The Heyward signing represents the limits of analytical thinking. The Cubs' models projected him to be worth roughly $30 million in WAR over the contract. He provided closer to $15 million. The projection wasn't crazy—Heyward was 26 years old with a track record of above-average offense and elite defense. But projections are probabilities, not certainties. The Cubs lost this bet badly.

Theo's "Winner's Trap"

Perhaps most tellingly, Epstein himself coined the term "winner's trap" to describe what happened. After winning in 2016, the Cubs felt pressure to keep winning immediately. They made win-now moves—trading prospects for rentals, signing aging veterans—rather than continuing to build for sustained success. The same analytical rigor that built the champion was abandoned in the rush to repeat.

The data supports Epstein's self-diagnosis. From 2017-2019, the Cubs traded away several top prospects: Gleyber Torres, Eloy Jimenez, Dylan Cease. Each trade was defensible in the moment—Torres for Chapman helped win a championship, Jimenez and Cease for José Quintana addressed a rotation need. But the cumulative effect was devastating. The pipeline that had produced Bryant and Schwarber ran dry.

The farm system that ranked top-5 in baseball in 2015 fell to the bottom third by 2019. Without homegrown talent emerging to replace aging stars, the Cubs had to rely on free agency and trades—exactly the expensive, inefficient approaches that the original rebuild had been designed to avoid.

Chart: cubs-acquisitions-war

Look at the acquisition analysis above. The early moves—Bryant, Rizzo, Arrieta, Hendricks—were home runs. The later moves were mostly pushes or losses. The Heyward signing was a bust. The Chapman trade was, in retrospect, a championship bought at the cost of future value.

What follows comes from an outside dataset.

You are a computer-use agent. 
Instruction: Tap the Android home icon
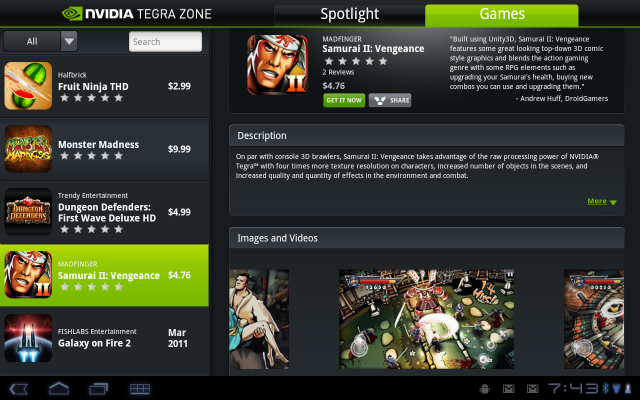(59, 389)
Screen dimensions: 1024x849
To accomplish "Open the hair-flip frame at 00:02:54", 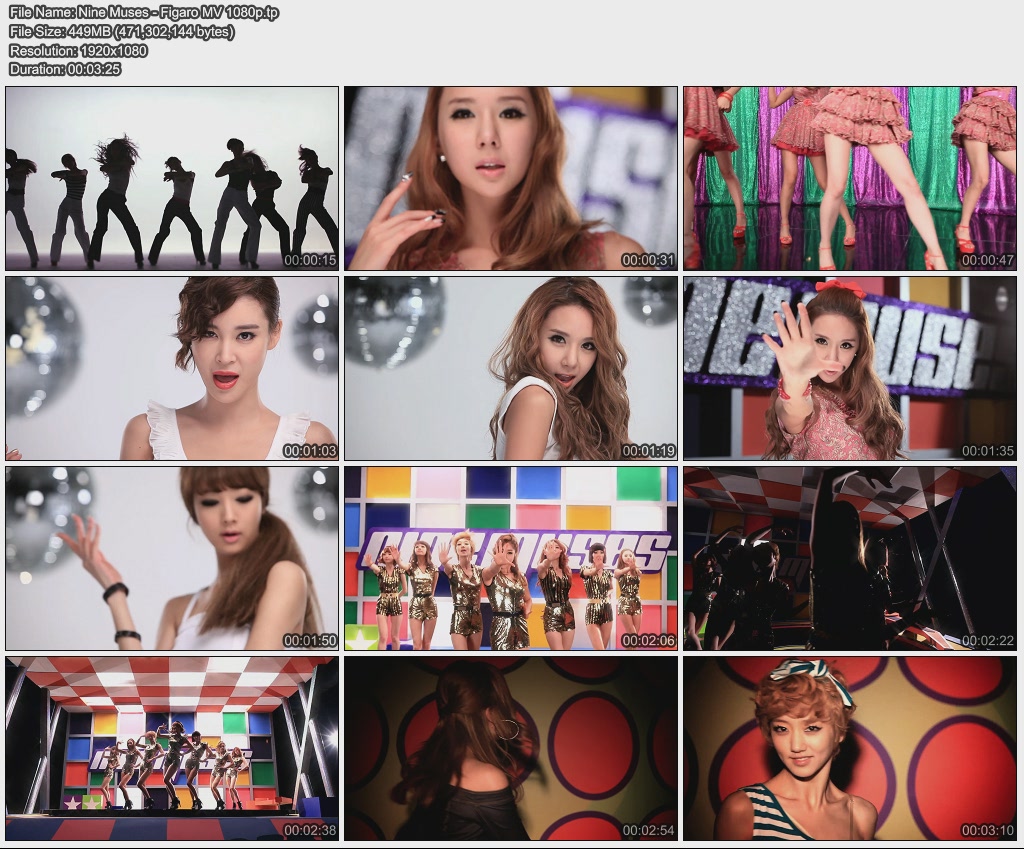I will (x=511, y=748).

Part VIII: Comparing Championship Windows

The chart below tracks playoff depth by year—how far each team advanced in October. A score of 5 means World Series champion, 4 means World Series loss, 3 means Championship Series loss, and so on down to 0 for missing the playoffs entirely.

Chart: cubs-window-comparison

The Giants' line tells an unusual story: they went all the way three times (2010, 2012, 2014) but missed the playoffs entirely in the intervening years. Their "dynasty" was actually a series of peaks and valleys—they never sustained excellence, they just peaked at exactly the right moments. Madison Bumgarner's legendary postseason performances (2.11 ERA, 4 wins in 2014 alone) masked a team that was merely average in odd-numbered years.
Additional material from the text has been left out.